L'eurodéputée du Rassemblement National, Anne-Sophie Frigout, a porté plainte le 12 mai après avoir subi des insultes et des projectiles lors d'un tournage à Reims. Le Parquet a ouvert une enquête pour outrages et violences à l’encontre d’une personne chargée d’une mission de service public.
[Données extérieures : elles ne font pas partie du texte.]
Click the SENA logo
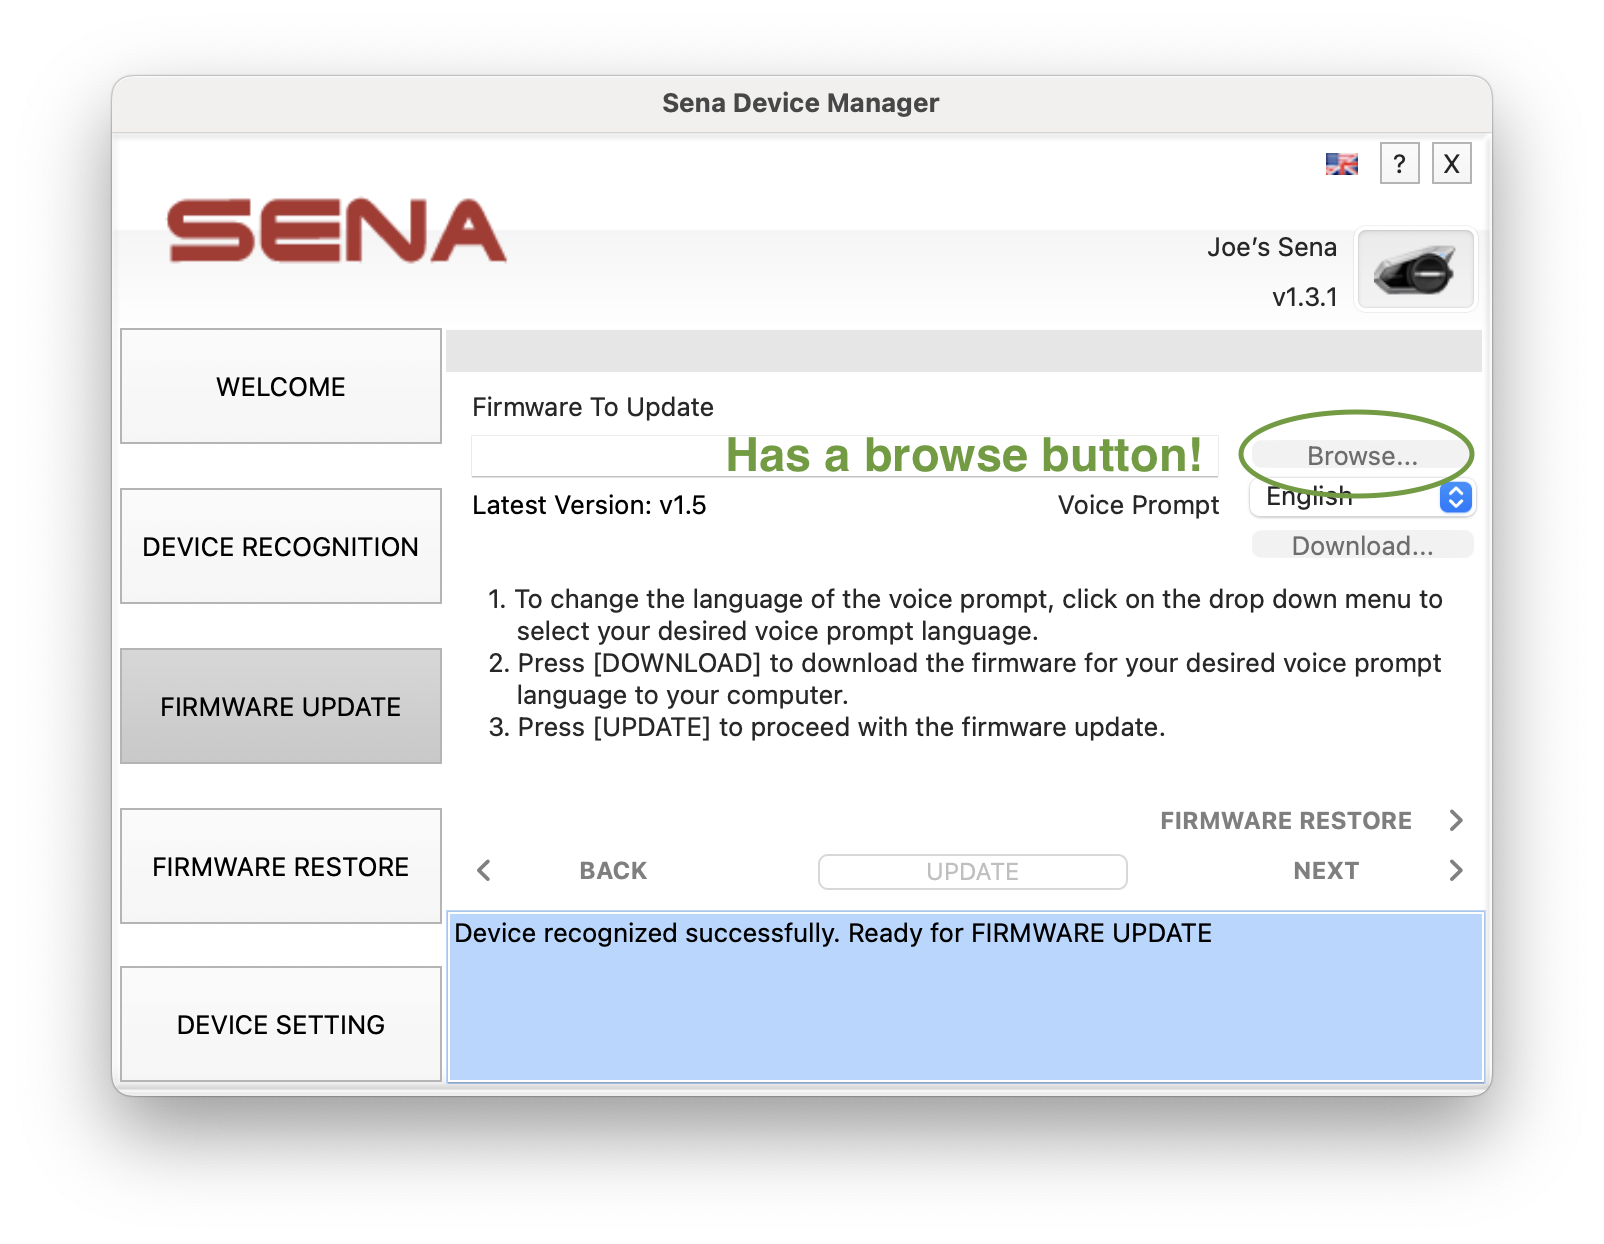The image size is (1604, 1244). (x=337, y=231)
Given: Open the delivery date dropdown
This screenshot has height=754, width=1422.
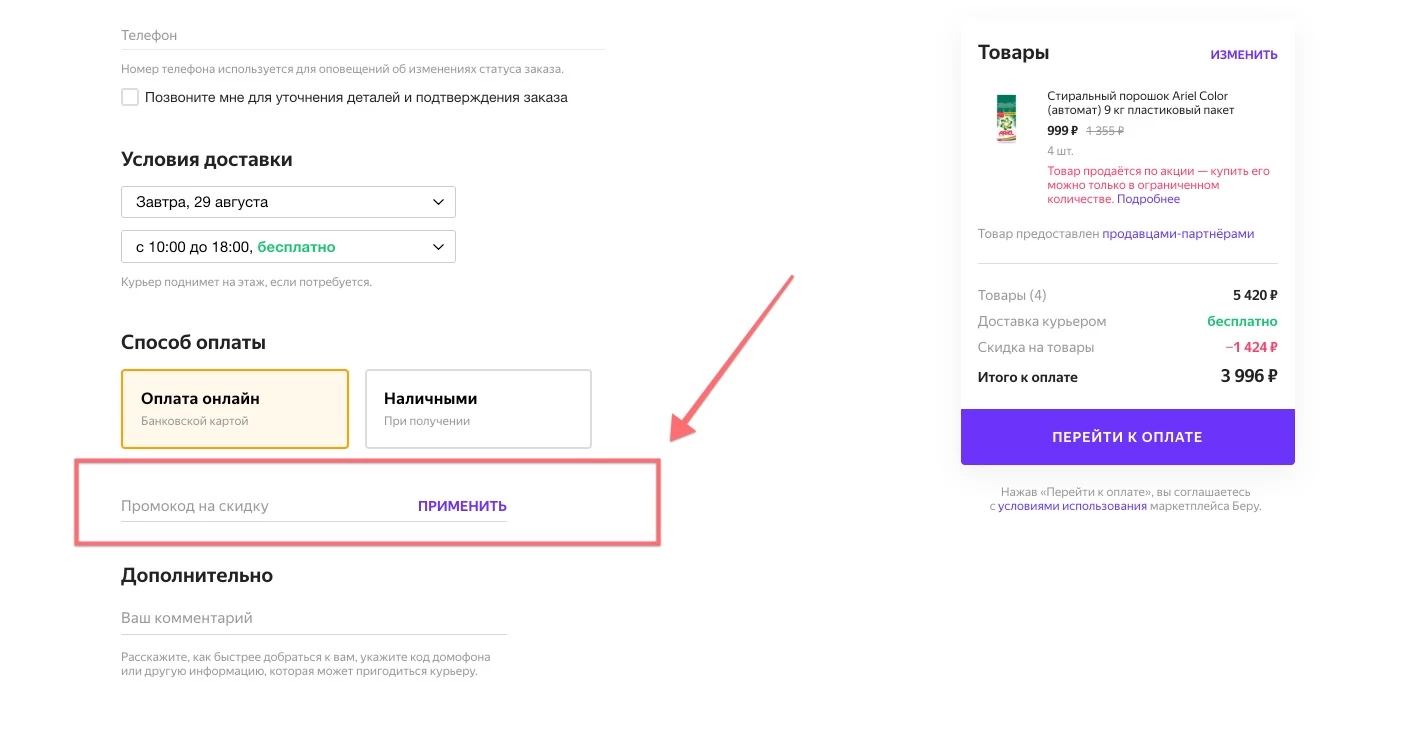Looking at the screenshot, I should coord(288,202).
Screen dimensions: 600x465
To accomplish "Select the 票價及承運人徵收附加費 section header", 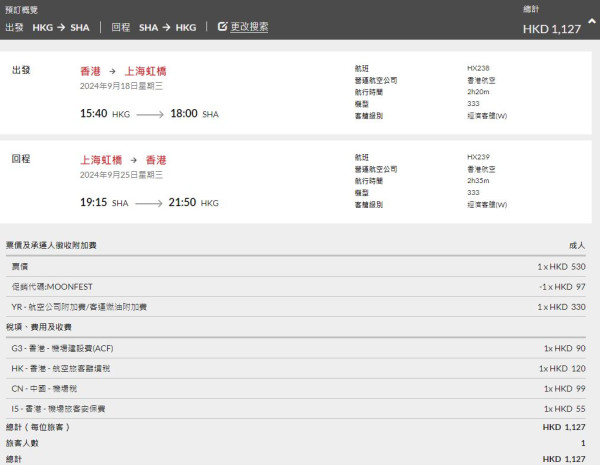I will coord(51,245).
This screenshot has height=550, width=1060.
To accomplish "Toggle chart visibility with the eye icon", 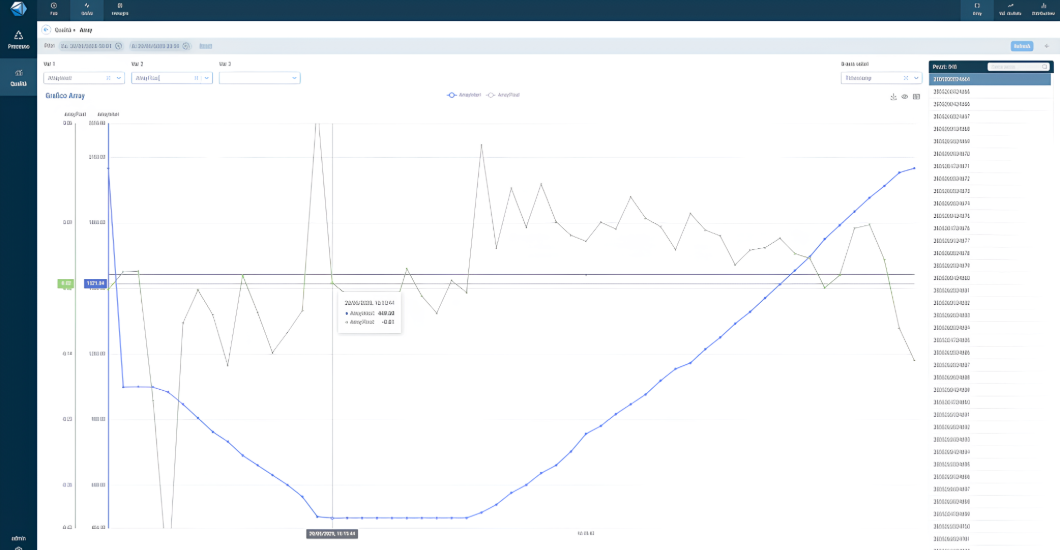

Le 8 mai, alors qu'elle s’exprimait sur la dégradation des services publics dans le quartier Wilson, l’élue a été victime d’une agression de la part d’un groupe de jeunes. Bien qu'elle n'ait pas été blessée physiquement, la situation a rapidement dégénéré. « J'ai été reconnue en raison de ma candidature aux municipales », raconte-t-elle. Les insultes ont commencé à fuser : « Sale p***, c'est toi qui étais candidate ». Par la suite, des bouteilles en plastique et d'autres projectiles ont été lancés dans sa direction, entraînant sa fuite avec le journaliste présent. Dans ses déclarations, elle a exprimé son indignation : « On m’a empêchée d’exercer mon activité d’élue. Cela aurait pu être bien plus grave », a-t-elle ajouté.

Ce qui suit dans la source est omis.